Quando alguém vivencia a perda de um familiar ou amigo, é comum ouvir a frase de consolo: “o tempo cura todas as feridas”. Contudo, para Mirtes Renata Santana, que enfrenta a dor de um luto ligado a um processo criminal em andamento, essa expressão perde todo o significado. Para ela, o tempo se tornou sinônimo de “tortura”, com as feridas emocionais abertas há quatro longos anos.

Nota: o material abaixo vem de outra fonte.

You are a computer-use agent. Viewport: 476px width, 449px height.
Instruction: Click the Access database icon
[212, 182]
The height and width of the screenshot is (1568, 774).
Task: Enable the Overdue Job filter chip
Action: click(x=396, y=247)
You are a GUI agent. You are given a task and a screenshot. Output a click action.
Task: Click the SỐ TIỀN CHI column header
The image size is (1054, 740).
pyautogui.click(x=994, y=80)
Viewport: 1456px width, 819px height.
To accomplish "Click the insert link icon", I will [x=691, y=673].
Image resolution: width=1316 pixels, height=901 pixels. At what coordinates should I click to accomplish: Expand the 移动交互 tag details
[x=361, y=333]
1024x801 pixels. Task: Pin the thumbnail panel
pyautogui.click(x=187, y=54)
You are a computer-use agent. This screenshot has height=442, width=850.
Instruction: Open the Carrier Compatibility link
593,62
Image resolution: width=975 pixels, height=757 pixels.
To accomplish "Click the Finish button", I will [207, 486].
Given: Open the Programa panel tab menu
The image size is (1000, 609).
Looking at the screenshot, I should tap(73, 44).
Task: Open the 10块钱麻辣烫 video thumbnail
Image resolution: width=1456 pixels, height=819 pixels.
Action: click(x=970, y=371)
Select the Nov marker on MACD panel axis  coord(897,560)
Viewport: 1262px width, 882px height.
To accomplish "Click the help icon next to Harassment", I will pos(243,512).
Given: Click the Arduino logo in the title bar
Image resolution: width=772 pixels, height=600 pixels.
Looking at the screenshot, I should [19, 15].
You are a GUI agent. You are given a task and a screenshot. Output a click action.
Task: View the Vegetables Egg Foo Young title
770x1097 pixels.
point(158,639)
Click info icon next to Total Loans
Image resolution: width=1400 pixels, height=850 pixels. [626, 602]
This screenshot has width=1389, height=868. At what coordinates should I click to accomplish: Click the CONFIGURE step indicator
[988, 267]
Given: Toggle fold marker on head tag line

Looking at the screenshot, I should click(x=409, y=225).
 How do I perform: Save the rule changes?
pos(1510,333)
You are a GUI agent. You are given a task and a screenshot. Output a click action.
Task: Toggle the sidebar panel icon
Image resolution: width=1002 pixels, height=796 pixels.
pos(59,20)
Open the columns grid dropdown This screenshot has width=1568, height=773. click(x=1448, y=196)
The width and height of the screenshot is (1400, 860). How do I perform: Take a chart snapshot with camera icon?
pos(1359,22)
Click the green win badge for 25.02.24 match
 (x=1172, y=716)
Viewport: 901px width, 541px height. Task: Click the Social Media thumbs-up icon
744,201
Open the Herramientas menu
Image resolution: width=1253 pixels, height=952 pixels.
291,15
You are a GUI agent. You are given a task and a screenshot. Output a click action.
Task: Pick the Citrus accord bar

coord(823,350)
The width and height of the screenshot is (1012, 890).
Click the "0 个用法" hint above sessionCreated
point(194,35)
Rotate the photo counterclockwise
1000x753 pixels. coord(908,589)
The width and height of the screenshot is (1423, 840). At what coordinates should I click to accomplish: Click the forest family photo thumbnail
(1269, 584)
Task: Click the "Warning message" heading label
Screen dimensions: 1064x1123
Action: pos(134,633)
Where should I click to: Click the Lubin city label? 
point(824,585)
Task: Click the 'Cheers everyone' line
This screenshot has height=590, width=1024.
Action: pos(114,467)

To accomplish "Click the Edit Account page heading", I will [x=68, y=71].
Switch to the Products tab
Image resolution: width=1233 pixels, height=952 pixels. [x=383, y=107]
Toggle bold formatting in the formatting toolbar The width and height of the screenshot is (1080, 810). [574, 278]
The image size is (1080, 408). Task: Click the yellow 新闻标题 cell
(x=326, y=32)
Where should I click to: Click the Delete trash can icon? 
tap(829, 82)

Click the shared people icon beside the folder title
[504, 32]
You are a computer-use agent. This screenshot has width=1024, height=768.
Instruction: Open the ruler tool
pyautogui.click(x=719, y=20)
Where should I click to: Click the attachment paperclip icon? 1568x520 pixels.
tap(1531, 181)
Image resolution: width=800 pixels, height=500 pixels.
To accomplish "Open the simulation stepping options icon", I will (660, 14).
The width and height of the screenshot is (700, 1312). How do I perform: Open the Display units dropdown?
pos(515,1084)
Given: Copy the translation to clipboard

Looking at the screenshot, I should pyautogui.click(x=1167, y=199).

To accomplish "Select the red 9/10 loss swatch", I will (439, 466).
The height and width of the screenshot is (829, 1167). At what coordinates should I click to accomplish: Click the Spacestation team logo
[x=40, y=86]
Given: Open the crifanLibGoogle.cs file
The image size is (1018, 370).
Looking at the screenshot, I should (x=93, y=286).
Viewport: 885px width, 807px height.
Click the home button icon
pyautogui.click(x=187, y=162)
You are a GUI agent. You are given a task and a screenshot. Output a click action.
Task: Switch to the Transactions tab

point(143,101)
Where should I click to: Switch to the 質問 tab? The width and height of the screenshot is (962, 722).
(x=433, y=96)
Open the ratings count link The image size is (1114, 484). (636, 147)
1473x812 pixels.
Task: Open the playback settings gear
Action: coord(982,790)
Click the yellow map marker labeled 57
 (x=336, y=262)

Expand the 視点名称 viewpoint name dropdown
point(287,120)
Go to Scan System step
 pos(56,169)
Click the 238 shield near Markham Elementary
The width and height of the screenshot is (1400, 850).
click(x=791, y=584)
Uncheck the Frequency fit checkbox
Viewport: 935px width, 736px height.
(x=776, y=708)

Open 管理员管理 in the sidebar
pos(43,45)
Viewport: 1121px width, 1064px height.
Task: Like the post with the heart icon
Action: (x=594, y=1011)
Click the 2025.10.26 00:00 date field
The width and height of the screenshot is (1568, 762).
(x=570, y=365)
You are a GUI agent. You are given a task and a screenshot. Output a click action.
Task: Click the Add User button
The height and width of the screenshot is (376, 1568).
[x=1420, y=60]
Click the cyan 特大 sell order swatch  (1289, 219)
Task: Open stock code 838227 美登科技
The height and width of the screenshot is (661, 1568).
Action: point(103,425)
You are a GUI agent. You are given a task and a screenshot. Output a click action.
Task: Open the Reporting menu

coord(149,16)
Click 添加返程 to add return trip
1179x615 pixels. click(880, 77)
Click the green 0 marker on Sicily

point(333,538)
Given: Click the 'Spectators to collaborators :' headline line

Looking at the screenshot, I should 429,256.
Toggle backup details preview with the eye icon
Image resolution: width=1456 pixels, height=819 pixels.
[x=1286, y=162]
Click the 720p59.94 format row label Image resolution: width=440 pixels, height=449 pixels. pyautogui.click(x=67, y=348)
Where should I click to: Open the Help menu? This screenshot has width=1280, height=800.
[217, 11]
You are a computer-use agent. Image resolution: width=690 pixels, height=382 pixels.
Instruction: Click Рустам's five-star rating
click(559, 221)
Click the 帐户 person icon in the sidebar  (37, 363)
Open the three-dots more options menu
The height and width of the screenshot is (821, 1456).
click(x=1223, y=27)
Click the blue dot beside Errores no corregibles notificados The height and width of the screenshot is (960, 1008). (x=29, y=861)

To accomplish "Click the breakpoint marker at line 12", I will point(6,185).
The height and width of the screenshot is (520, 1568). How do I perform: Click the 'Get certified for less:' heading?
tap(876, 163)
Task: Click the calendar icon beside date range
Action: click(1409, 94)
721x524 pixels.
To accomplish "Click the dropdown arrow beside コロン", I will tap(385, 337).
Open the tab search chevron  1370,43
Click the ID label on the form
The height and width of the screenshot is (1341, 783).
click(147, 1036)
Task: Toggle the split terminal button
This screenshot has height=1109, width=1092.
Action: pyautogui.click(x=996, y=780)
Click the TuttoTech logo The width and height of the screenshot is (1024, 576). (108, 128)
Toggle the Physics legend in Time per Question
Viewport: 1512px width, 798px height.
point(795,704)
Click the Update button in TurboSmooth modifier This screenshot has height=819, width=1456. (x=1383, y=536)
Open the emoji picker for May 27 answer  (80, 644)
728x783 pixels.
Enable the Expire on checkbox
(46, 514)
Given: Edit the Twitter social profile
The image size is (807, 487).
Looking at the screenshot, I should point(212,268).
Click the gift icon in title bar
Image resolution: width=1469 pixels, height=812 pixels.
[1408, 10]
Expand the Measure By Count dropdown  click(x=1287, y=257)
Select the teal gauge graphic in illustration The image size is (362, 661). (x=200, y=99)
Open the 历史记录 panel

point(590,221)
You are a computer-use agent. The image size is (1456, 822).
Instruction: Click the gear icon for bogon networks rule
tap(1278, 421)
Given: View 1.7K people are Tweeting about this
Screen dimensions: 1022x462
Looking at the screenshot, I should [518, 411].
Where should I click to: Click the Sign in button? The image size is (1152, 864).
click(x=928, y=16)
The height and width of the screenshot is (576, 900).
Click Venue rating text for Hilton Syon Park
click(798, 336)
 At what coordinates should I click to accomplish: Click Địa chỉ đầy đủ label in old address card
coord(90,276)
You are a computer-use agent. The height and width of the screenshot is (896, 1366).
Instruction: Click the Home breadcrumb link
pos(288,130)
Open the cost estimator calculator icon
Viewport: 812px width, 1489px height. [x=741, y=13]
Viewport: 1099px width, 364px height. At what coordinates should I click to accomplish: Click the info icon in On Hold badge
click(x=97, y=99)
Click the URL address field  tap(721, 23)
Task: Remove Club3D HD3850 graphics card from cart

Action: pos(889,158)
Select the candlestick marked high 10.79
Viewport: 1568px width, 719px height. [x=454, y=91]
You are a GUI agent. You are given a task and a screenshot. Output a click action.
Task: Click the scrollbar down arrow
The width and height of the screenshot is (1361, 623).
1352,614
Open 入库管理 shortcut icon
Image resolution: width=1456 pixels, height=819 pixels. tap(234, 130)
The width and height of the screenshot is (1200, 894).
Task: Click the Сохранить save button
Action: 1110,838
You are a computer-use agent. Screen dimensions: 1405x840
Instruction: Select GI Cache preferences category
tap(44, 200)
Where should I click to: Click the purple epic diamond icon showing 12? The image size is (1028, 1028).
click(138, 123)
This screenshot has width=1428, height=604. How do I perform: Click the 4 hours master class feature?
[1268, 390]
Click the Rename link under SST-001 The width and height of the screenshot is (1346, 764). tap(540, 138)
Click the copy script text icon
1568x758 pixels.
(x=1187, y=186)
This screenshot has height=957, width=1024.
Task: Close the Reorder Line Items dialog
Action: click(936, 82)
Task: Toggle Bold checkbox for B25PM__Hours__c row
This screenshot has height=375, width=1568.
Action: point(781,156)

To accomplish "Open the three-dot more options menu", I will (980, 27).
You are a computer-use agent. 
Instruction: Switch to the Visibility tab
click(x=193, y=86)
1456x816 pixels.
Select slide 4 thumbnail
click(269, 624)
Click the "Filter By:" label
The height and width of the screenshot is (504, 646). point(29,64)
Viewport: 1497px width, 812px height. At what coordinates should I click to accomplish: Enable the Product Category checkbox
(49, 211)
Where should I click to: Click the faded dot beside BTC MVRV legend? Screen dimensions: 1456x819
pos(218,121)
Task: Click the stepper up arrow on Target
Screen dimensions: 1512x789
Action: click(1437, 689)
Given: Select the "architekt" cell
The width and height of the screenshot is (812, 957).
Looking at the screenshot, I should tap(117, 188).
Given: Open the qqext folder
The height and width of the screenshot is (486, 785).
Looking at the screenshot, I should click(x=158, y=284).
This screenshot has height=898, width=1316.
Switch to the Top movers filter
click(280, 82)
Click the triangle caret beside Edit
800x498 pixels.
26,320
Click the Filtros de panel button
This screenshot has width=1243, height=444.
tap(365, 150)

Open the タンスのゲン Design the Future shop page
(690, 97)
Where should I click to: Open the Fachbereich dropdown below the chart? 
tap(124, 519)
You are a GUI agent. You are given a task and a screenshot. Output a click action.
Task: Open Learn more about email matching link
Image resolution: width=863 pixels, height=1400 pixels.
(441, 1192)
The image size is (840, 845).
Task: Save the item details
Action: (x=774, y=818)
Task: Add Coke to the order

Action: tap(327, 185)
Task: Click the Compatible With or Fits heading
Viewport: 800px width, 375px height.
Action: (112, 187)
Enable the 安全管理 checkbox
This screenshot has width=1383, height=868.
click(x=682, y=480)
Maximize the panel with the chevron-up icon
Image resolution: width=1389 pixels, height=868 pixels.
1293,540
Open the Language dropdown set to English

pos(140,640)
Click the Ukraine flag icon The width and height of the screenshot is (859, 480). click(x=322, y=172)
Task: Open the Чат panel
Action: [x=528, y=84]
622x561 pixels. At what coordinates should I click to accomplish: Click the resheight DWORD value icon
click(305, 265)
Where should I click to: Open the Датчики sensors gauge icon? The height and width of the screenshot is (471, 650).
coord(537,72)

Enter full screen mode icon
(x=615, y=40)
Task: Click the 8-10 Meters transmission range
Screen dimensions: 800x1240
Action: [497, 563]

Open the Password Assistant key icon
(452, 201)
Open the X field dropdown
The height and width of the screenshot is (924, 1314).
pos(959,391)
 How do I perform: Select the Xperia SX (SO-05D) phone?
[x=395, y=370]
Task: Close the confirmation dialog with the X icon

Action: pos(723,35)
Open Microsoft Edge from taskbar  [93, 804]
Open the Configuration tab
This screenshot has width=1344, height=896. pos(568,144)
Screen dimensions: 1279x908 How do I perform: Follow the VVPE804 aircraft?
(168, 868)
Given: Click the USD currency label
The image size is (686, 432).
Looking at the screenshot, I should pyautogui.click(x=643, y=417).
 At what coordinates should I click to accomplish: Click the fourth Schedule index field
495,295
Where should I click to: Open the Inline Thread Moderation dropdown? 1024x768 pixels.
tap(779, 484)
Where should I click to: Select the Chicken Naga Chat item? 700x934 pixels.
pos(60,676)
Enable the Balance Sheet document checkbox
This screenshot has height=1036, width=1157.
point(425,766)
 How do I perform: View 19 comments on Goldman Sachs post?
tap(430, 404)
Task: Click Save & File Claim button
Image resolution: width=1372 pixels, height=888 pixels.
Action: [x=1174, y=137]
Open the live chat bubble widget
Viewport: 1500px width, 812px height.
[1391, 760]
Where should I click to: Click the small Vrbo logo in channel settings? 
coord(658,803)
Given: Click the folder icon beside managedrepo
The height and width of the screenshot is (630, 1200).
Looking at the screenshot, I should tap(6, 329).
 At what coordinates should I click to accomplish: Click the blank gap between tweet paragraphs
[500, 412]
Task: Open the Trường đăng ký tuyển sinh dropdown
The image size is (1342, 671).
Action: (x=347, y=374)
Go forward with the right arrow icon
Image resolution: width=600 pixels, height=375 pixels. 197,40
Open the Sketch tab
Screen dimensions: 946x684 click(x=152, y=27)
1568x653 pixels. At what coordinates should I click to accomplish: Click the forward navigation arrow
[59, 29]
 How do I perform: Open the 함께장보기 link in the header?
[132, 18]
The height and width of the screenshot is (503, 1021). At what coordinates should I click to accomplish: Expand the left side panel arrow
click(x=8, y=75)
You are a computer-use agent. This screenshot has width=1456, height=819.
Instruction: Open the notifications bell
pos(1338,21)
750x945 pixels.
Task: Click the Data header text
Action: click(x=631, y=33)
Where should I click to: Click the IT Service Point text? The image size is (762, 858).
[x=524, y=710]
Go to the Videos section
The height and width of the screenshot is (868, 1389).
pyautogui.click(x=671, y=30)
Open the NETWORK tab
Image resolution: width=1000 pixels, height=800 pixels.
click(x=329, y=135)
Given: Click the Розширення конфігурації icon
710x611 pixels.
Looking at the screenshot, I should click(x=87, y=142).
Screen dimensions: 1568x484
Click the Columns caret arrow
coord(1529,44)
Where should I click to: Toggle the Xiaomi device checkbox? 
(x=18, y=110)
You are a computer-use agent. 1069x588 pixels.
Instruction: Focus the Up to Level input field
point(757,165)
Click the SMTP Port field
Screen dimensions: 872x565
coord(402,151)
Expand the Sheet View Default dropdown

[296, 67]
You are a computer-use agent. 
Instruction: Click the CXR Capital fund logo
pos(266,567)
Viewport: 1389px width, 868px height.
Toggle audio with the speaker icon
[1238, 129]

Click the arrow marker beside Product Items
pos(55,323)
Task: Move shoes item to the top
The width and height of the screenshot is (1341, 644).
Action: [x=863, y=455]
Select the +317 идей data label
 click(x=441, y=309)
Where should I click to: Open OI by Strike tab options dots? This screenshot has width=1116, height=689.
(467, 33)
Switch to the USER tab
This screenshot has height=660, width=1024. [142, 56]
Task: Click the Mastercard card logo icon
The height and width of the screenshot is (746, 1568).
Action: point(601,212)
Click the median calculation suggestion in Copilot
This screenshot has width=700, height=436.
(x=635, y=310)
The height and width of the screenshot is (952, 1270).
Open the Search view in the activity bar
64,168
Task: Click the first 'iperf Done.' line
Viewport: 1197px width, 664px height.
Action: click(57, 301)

Em 2 de junho de 2020, Mirtes encontrou seu filho, Miguel Otávio Santana da Silva, de apenas 5 anos, gravemente ferido após cair de uma altura de 35 metros. Apesar dos esforços de socorro, ele não resistiu. Neste trágico dia, Mirtes, uma empregada doméstica, levou Miguel ao trabalho, já que a creche estava fechada devido à pandemia de Covid-19, e ela não tinha com quem deixá-lo. Mesmo a legislação de Pernambuco não considerando o trabalho doméstico como essencial, Mirtes não teve escolha a não ser manter sua rotina para não perder o emprego.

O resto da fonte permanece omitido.